Всю ночь жгли костры, опять пили и готовились отражать “нападение”. Завязалась перестрелка с прибывшими утром солдатами. Швец пишет, что стреляли из автоматов и пулеметов. Я таких сведений не имею. Точно знаю, что у солдат были карабины. Далее Швец пишет, что солдаты стреляли зачем-то по окнам и чердакам. А действительно, зачем солдатам понадобилось стрелять в “божий свет”? Из чердаков и окон стреляли по солдатам из ружей, и среди солдат были убитые и раненые. К тому же, не солдаты начали первыми стрелять. Швец пишет, что всех согнали на митинг.
Да, действительно, народ собрали на митинг. На импровизированной трибуне были представители области, республики и Москвы, которые пытались объяснить людям ситуацию, оговорить пути выхода из создавшегося положения. Их просто никто не слушал. Толпа, разгоряченная и изрядно “подогретая”, не давала говорить. Слышались крики и угрозы, затем начали кидать разные предметы. Солдатам был дан приказ перед митингом не стрелять в людей. Об этом мне говорил бывший охранник одной из колоний, который участвовал в этих событиях, затем демобилизовался (мы с ним вместе работали).

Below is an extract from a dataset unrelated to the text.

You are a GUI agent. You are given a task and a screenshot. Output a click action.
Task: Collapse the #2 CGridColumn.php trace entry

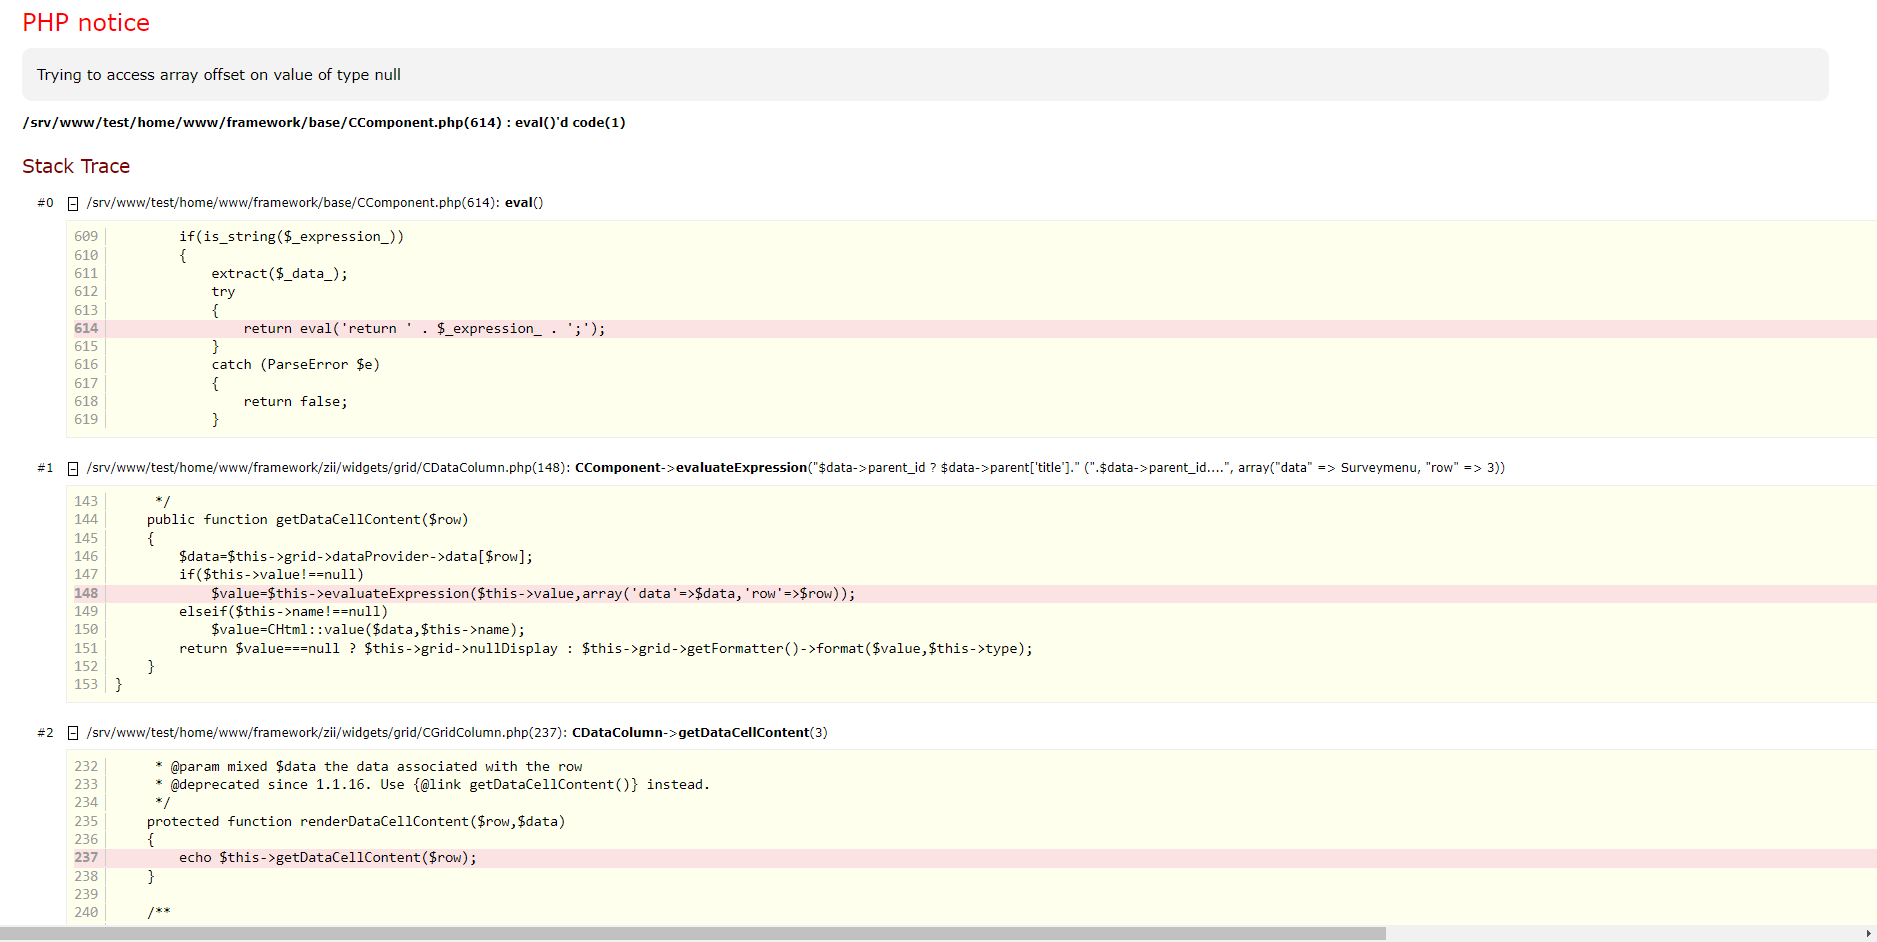(73, 734)
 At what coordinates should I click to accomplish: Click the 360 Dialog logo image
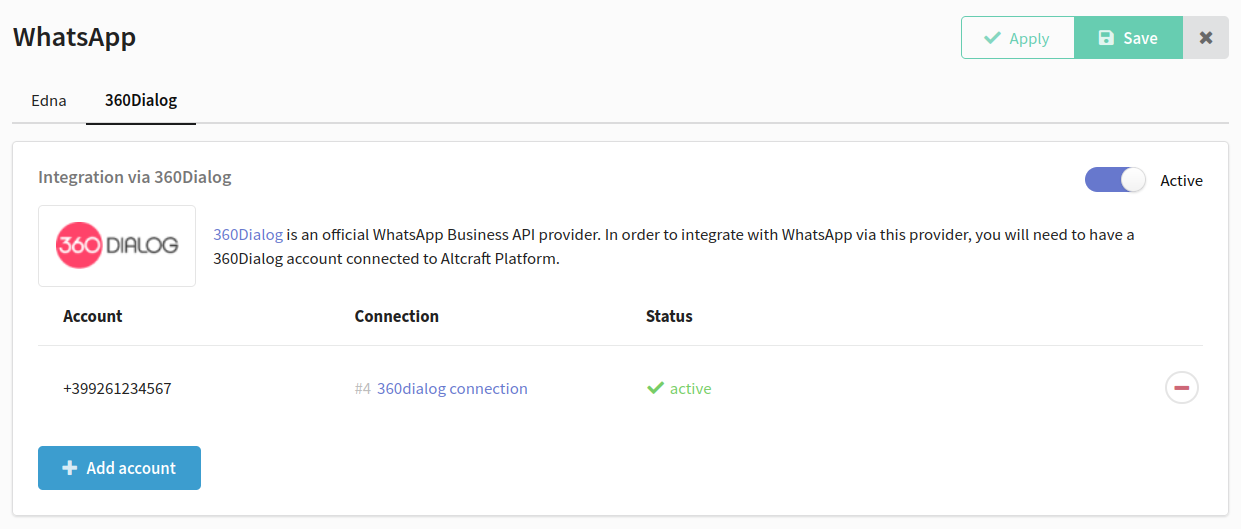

Кстати, его там ударили чем-то по голове, и он лечился в больнице. Между трибунами и людьми была шеренга солдат. Офицер взывал к разуму людей, его не слушали, к нему подошла “девушка-комсомолка” и ударила его по лицу. Вдобавок из толпы выстрелили в направлении трибуны и солдат. По приказу солдаты начали стрелять вверх, но разъяренная толпа, в том числе на подоспевшей технике, волной пошла на представителей различных организаций, стоявших на возвышении, и на солдат: по словам Швеца, “давить этих гадов”.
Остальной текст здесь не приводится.